- [YOUR ASSIGNMENT]
Continue the post about testing inks and stamps on duck twill before decorating it, picking up right after its final sentence.

- [PAGE EXTRACT]
^^^^

I am working on a long term project. I bought eight yards of duck twill and plan to have a set of chairs reupholstered with it. To get to the point where I am ready to use it on furniture I want to decorate and design all the yardage. The fabric has been washed and pressed and is ready for production. I have never worked on fabric before so this is a step into the unknown. To make the unknown and bit more familiar I test the products on a portion of the fabric first.
I usually end up with a wide variety of tools, inks and options so the only way I know how to keep them straight is to write the tool name using that tool. That way I San see what it looks like and remind myself once I start designing what it will look like before I use it. Sounds simple and yet it can take a while to get all the testing done. Most of these have to dry for 24 hours, then be heat set, so it takes time and patience to let things dry before getting too exited to start. I tested stamps and inks pads, wooden stamps I made and other items as well.
I think the waiting can be the hard part when an exciting project is about to begin. Be it the drying time or the organizational politics of getting decisions made, either way the waiting and testing can be awful. The prep work is done, the idea is firm on your brain and you have time, energy, and the tools to get started. And instead of diving right in you simply hurry up and wait. Everyone or everything is not ready so you have to be patient while all the planets align. Beside being patient you have to not get so frustrated that once you can forge ahead you are over it and want to move on to something else. It is difficult to be excited and wait at the same time and not lose your enthusiasm.

^^^^

- [DATASET EXTRACT]

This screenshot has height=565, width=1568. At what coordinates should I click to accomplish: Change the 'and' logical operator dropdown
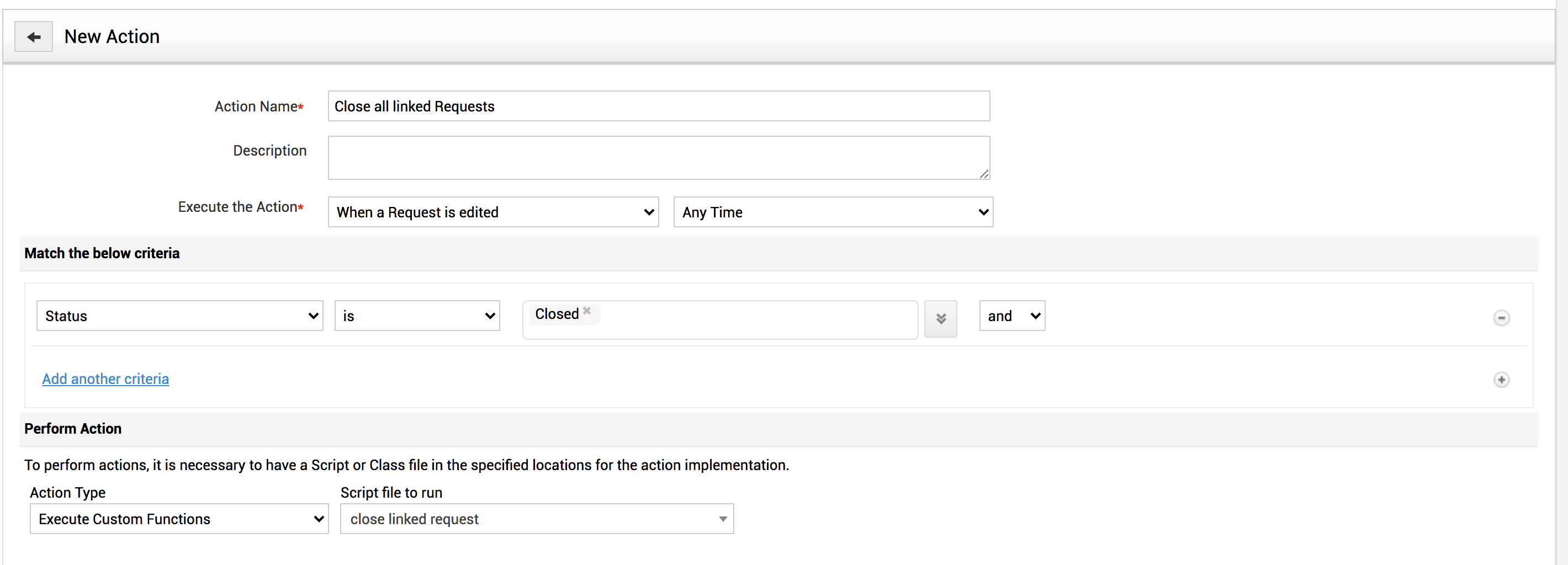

^^^^

- [EXERCISE ANSWER]
What do I do in this situation? I find something equally exciting to move to while waiting, work on this project or finish it, then get back to the big goal in time. It might seem a bit schizophrenic and yet having multiple things to work on keeps the energy going, the excitement high, and the creative juices flowing. It also helps me feel productive during what could have been a boring down time.
I’ve learned the hard way what not testing and waiting can ruin. So I test, I wait, I set and I evaluate. All that takes time and anything worth doing will take time. So heed my reminder to test, wait, then let your energy go! If it is worth doing it is worth doing right.